Task description. Which of the lines below include "agent"? Each one should be copied out.

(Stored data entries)
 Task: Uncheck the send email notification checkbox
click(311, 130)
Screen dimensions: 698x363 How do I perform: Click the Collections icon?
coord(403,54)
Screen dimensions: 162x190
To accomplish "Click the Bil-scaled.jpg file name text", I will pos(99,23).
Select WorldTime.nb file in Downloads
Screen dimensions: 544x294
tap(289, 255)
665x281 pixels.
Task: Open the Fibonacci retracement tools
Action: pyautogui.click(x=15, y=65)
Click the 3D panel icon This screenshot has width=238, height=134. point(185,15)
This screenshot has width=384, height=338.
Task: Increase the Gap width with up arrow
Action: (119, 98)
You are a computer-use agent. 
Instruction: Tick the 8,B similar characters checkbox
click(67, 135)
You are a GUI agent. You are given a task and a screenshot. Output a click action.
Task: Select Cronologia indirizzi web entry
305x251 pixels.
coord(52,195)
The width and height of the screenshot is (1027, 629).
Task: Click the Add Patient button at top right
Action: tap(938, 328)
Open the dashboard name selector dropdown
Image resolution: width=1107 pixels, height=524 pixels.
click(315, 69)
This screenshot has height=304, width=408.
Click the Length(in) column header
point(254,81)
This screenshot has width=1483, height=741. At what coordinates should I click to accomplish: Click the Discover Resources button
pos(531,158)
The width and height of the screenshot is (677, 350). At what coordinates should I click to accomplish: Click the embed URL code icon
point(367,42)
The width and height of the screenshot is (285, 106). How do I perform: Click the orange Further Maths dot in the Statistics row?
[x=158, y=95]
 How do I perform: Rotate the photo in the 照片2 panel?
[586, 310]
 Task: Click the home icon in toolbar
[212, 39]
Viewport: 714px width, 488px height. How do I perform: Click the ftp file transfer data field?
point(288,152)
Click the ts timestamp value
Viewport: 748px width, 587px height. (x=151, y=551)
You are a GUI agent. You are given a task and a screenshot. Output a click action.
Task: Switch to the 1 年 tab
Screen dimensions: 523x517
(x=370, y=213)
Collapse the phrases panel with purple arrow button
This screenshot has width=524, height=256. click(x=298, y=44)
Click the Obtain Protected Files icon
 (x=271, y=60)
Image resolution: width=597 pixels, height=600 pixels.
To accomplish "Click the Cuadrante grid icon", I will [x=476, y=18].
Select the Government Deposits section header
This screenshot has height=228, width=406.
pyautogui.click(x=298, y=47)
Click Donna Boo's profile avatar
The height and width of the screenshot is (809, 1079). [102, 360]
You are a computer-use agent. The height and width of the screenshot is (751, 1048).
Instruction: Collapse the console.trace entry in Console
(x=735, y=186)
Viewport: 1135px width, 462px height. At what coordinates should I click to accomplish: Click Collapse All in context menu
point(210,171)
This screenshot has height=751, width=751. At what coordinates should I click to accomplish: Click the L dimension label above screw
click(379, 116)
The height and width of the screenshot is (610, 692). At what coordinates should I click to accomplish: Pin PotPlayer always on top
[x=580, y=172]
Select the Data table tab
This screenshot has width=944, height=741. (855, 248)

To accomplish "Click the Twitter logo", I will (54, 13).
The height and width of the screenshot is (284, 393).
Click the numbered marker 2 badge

Your solution.
You are a computer-use agent. 
You are a GUI agent. You are given a task and a screenshot. Output a click action.
You are a GUI agent. You are given a task and a screenshot. Output a click action.
You are a computer-use agent. The height and width of the screenshot is (751, 1048).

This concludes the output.